I have sworn never again to fish for trout in March, the first month of the trout season in Wales and most parts of England. My opening season forays in the past 2 years – both in March – have been cold and unrewarded with even a sighting of a fish. It is almost, but not quite spring in March. There is little sign of fly life, the days are still short, the air and water cold, and the trees still bare. Still gripped by the icy vestiges of winter the trout tend to be correspondingly sullen. The travel and effort does not correspond with the lack of reward to my mind. So this year I planned my first trout fishing trip for the first weekend of April, perfectly timed to take up an invitation from Simon Evans to fish the Usk. Simon is blessed by living in trout country, on the banks of the Gavenny and within a stone’s throw of its confluence with the River Usk.
Of course, 2013 had seen snow in March and lingering cold conditions. By the first weekend of April it was difficult to see any evidence of spring. In our email correspondence Simon had mentioned cold water temperatures of 3 degrees due to snow melt and hard frosts but I paid little heed and focused on positive - Simon’s expectations of a steady olive hatch from 1pm to 4pm.
Fortified by a hot cup of tea on arrival at Simon’s house, I met his friends Alex and Mark and we proceeded down to a private section of the Usk, which I recognised as the Crickhowell section from having fished it in May 2011. A large hatch of olives started to occur and we waited with baited breath for the first sign of a rise. Remarkably, none were seen and for several hours the trout completely ignored the sheer number of olives, the largest hatch I have witnessed. I was pleased to spot a couple of March Browns for the first time and encouraged when Simon told me they are making a comeback on the Usk after having been considered for many years to be locally extinct. Simon’s family arrived for a picnic lunch on the banks of the river and I sipped a beer watching the olives drift by, unhindered by the fish. Eventually we located a small number of fish rising to olives in a section of the river upstream. Alex, an accomplished sea trout fisherman but with little experience of fishing for trout, had first dibs in the hotspot while I entered the water a little way downstream where a fish had risen on the far bank. I couldn’t entice the fish to rise again and, as quick as it had started, the rise had come to an end! Alex had managed to land a good trout, the only fish between the four of us all day.
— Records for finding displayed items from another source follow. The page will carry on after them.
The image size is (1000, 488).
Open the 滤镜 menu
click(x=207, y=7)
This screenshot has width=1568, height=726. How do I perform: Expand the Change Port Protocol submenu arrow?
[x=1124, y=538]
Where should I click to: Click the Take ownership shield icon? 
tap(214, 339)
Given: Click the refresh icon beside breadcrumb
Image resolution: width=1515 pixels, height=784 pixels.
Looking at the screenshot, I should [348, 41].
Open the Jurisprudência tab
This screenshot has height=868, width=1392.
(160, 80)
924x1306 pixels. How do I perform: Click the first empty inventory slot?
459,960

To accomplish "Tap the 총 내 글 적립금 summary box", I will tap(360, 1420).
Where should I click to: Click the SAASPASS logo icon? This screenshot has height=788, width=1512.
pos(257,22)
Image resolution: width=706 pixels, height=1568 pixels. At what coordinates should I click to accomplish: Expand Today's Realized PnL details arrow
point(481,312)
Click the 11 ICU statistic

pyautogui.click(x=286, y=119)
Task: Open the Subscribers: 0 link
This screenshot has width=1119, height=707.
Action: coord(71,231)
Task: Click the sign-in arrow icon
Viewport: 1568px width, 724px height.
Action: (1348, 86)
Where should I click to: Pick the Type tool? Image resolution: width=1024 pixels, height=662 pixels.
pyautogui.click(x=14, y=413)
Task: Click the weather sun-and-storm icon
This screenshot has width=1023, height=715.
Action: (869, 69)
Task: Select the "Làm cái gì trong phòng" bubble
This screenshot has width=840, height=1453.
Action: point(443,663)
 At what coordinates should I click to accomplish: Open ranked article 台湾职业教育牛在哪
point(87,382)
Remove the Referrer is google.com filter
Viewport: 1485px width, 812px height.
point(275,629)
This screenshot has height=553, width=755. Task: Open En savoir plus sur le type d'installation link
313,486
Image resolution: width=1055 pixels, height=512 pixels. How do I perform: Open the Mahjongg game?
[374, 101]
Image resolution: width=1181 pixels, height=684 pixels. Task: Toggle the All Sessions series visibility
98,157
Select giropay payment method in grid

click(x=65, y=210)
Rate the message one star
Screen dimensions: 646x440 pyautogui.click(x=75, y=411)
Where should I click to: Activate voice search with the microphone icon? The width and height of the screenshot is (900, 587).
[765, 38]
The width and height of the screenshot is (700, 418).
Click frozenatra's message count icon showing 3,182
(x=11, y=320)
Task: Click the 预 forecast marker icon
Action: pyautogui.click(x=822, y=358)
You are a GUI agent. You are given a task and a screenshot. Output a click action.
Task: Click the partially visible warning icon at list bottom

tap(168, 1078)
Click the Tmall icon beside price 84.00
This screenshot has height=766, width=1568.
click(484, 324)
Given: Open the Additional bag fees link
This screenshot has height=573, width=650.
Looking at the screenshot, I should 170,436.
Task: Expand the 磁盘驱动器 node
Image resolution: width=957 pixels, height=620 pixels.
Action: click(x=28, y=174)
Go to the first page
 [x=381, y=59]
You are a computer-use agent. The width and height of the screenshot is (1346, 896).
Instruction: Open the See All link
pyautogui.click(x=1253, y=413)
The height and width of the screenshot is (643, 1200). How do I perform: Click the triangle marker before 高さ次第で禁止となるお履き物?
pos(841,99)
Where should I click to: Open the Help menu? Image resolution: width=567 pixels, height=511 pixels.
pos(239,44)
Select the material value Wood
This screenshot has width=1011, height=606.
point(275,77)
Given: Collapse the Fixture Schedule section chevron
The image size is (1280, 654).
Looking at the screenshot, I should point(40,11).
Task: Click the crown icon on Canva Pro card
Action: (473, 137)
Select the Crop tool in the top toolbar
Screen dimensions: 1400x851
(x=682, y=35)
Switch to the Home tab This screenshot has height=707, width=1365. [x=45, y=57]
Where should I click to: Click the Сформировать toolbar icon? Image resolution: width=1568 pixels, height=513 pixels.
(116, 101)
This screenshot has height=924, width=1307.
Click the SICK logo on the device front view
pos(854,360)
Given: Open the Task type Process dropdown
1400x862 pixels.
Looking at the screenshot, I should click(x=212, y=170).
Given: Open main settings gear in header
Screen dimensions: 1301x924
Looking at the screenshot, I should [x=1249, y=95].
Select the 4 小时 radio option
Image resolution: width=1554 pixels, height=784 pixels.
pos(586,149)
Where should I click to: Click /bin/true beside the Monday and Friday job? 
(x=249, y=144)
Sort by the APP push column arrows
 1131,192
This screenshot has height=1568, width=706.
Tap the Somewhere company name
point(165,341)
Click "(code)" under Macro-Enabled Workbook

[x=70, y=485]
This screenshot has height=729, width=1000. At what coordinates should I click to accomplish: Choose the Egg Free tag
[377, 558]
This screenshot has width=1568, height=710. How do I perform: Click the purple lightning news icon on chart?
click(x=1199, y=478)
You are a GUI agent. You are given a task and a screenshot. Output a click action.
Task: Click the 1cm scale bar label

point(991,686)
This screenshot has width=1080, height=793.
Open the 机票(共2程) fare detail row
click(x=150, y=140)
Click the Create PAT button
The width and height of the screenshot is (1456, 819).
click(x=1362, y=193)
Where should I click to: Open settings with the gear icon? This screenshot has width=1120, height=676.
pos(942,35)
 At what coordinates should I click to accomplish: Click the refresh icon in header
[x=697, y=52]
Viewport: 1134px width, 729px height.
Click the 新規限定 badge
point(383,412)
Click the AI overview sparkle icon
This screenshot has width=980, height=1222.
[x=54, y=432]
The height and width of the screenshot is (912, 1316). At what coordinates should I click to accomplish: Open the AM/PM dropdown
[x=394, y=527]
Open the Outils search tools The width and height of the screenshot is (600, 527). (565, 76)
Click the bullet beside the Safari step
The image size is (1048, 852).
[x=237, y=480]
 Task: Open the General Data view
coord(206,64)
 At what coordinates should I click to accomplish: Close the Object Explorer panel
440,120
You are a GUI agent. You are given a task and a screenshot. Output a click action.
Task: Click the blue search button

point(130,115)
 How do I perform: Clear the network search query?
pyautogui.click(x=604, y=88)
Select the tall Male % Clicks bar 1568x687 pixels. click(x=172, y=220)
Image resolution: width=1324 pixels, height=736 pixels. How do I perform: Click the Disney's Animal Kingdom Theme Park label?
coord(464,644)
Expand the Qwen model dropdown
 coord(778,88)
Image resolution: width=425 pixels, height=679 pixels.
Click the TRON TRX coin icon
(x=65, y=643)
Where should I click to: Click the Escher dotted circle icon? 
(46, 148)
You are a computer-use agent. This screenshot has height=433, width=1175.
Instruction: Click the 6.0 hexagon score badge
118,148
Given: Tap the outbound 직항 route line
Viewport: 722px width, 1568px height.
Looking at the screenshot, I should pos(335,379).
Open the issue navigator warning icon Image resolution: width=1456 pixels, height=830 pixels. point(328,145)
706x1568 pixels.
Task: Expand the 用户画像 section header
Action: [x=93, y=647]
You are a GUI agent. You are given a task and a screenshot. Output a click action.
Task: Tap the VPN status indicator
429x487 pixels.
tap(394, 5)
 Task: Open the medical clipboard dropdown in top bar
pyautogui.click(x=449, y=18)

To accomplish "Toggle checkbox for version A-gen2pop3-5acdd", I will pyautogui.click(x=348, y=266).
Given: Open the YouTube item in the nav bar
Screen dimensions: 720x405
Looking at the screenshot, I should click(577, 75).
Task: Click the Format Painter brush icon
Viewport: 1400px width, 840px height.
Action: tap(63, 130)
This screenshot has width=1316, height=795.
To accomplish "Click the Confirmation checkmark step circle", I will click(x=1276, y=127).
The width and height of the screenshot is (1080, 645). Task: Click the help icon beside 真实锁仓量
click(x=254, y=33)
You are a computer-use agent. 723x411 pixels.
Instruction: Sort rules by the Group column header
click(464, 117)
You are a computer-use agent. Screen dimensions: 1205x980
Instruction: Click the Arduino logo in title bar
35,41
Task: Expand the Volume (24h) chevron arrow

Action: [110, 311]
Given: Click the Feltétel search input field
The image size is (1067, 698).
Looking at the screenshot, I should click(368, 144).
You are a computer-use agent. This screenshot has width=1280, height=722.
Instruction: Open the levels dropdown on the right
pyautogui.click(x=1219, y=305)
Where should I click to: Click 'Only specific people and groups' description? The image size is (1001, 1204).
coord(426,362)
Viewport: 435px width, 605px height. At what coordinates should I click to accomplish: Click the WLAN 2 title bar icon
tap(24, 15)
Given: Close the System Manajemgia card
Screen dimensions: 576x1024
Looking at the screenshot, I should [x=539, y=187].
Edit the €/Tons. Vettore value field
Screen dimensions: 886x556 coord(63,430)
It was a hard and frustrating day’s fishing, saved somewhat by the good company. The hills looking down on Abergavenny were covered in snow. At the conclusion of the day Simon mentioned that an old gentleman angler he knows swears never to fish when there is still snow on the hills. Through experience we learn. My season opening philosophy has been amended: no fishing in March and only when all the snow has melted from the hills!